Atrial and Ventricular Electrocardiographic Dromotropic Disturbances in Down Syndrome Patients with Structurally Normal Heart: A Cross-Sectional Study

Background: We designed a cross-sectional study to determine electrocardiographic disorders in Down syndrome patients with congenitally normal hearts in a bid to predict fatal cardiac arrhythmia in the future. Materials and Methods: We investigated 60 children with DS without congenital abnormal hearts. Sixty healthy juveniles were also included in the study as a control group. Physical examination, electrocardiography, and echocardiography were performed in all subjects. Corrected QT interval (QTc) was measured according to Bazett’s formula. Results: Patients with DS consisted of 32 males (53.33%), and 28 females (46.66%), aged 6–13 (9.21 ± 6.24) years old.
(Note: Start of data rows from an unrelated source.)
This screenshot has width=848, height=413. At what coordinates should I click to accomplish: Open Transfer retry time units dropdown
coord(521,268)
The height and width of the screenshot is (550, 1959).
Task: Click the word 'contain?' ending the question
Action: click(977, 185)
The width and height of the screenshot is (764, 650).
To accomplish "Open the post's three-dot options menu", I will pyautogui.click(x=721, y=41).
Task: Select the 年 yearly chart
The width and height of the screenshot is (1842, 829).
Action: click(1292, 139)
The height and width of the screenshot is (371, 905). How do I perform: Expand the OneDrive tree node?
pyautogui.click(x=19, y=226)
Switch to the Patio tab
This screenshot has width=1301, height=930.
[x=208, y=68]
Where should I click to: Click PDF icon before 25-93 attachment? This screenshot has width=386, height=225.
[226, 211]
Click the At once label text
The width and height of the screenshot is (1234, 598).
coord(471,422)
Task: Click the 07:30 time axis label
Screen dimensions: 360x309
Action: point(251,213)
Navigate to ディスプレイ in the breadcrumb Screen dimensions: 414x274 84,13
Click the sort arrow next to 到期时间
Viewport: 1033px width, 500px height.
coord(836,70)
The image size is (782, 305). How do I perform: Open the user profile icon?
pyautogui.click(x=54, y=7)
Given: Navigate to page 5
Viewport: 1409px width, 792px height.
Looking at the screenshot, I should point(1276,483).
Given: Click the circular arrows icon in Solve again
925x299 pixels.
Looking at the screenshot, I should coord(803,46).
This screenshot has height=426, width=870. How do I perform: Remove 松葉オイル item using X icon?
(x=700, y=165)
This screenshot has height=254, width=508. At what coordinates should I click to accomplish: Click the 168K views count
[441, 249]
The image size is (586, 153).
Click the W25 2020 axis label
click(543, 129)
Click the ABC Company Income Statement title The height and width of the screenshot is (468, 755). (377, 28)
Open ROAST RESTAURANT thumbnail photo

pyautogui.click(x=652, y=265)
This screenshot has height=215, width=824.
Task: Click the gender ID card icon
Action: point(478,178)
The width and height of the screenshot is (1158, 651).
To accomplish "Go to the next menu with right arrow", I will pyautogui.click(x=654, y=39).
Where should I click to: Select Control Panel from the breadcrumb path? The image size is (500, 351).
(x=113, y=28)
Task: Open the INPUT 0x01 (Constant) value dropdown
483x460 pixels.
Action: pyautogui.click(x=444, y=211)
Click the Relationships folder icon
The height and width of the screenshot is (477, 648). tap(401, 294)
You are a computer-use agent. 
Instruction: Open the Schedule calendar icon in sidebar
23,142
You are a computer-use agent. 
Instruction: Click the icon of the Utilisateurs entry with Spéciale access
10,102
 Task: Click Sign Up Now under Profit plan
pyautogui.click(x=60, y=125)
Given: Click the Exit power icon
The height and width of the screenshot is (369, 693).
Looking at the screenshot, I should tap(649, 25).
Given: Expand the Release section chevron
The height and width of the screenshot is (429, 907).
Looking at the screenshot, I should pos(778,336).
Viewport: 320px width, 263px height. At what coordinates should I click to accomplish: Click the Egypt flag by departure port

Healthy subjects comprised 31 males (51.66%), and 29 females (48.33%) with a mean age of 9.15 ± 5.01. The two groups were significantly different in terms of heart rate (P=0.006), maximum P-wave duration (P=0.001), and P-wave dispersion (PWd, P=0.0001). There was no statistically significant difference regarding minimum P-wave duration (P=0.176). The patients with DS had a greater maximum QTc interval, QT dispersion, and corrected QT interval dispersion (QTc-d) than the healthy control subjects (P=0.001). However, there was no difference in maximum QT interval and minimum QTc interval between the two groups (P=0.67 and P=0.553, respectively). A positive correlation was found between age, heart rate, and all electrocardiographic variables. Conclusion: All DS patients, even in the absence of concomitant congenital heart disease should be followed up carefully by electrocardiography, looking for increased PWd and QTc-d to detect predisposed cases to arrhythmia.